Strip the leaves off of the average tree, soak the whole thing in water until it gets mushy, bundle the branches up together, and you'll get what looks like one long trunk. That's what Leonardo Da Vinci said in the fifteen hundreds. If a tree trunk splits off into three main branches, each of the branches will be one third the size of the trunk. When each of those branches splits into three again, making nine branches on the second 'tier' of the tree, each of these second tier branches will be one ninth the side of the trunk. As the branches grow and split, they will always be a particular fraction of the size of the trunk, and adding together all the fractional bits of each 'tier' of branches will always add up to 'one trunk.' This isn't the case in all trees, but the majority hold to this pattern.
The reason for this, to me, is obvious: Trees love fractions. They're like third grade teachers that way. (They're also like third grade teachers in that they don't like it when kids play with matches, but that was probably the subject of a separate Da Vinci observation.)
Scientists wanted to come up with a different reason for tree-based-math, and so they've been testing this old observation of Leonardo's. There are two main schools of thought. One holds that this kind of structure allows trees to move sap from the thick, but short, lower trunk to the high branches. The second says that trees need to use this structure to withstand stresses. The second theory got a little evidence to back it up recently, even though it was virtual evidence. Christophe Eloy, of the University of Provence in France, put virtual trees in a virtual wind tunnel. The branches, and trees, that held with Leonardo's Rule of Trees held together longer, and under tougher conditions, than those that branched out in their own way. Still the hydrologists hold firm that their model is also better served by this particular tree pattern.
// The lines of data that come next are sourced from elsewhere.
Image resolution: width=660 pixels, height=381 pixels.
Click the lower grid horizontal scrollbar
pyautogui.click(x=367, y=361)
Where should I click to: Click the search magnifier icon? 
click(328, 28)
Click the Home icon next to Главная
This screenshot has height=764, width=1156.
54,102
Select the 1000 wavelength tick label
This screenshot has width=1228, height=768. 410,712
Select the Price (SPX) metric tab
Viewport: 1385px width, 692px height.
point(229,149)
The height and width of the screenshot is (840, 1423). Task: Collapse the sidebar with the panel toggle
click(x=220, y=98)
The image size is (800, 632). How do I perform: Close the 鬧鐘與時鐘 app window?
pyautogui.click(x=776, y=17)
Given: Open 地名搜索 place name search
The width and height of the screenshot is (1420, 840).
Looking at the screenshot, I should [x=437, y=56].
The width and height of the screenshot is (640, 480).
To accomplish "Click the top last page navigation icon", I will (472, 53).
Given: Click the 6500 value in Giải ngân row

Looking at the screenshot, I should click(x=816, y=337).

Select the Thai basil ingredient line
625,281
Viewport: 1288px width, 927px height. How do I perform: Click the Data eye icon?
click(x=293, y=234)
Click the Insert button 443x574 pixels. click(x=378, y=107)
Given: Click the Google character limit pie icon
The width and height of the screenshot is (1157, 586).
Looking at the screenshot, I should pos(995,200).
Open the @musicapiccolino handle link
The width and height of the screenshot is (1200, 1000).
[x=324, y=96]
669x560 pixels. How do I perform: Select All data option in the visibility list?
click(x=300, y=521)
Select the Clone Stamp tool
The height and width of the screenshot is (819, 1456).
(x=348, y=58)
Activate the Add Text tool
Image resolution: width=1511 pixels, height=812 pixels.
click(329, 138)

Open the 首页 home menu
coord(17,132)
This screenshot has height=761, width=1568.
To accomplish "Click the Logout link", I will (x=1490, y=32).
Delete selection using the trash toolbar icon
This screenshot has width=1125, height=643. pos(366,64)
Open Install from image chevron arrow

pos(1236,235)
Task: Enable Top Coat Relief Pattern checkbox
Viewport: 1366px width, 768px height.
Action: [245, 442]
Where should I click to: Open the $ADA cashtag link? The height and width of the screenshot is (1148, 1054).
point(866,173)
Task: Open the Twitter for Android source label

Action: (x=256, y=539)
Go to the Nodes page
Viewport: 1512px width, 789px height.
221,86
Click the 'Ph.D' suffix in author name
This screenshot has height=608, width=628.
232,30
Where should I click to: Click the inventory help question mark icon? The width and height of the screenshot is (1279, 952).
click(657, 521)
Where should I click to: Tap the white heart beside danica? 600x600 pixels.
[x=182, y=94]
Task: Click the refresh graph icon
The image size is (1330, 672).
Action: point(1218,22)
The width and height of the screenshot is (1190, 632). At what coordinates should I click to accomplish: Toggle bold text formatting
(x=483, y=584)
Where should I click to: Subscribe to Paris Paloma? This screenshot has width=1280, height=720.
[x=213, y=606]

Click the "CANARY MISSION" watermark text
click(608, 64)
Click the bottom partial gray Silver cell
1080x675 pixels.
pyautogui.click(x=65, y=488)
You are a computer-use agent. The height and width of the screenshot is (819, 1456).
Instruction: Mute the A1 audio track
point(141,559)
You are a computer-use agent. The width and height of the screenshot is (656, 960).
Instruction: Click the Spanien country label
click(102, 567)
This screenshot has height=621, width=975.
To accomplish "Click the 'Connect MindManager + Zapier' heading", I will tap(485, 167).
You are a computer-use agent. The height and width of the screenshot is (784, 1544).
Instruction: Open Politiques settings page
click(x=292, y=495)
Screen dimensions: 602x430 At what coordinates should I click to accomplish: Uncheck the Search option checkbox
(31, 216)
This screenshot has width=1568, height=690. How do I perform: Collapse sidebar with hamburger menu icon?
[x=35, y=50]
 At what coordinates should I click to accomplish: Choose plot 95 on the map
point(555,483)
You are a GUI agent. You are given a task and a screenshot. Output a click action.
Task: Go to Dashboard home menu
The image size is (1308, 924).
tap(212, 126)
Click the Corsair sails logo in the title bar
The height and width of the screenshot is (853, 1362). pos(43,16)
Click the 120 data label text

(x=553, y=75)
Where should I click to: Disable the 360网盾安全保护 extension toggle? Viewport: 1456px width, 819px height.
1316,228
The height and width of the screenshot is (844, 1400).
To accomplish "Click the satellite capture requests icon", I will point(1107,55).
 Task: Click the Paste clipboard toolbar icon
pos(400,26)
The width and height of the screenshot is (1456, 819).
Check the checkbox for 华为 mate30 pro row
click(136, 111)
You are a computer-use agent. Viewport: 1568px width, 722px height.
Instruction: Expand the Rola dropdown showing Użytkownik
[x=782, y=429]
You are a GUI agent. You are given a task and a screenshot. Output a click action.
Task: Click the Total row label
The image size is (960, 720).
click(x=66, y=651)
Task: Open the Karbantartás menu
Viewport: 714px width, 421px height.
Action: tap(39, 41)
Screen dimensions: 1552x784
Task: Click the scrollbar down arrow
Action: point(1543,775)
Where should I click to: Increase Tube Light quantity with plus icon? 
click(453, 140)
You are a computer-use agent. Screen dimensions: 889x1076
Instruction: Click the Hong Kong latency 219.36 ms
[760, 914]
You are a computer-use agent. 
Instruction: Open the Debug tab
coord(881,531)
This pattern of growth has a mathematical, as well as physical, beauty. Trees are natural fractals, patterns that repeat smaller and smaller copies of themselves. Each tree branch, from the trunk to the tips, is a copy of the one that came before it. Branches split off from the highest tip the same way they do from the trunk, and set of branches splits off at the same angle to each other. Physics, math, and biology come together to create the simplest and most efficient growth pattern. It just took Leonardo Da Vinci to first notice it, the big show-off.
Via Physics Central.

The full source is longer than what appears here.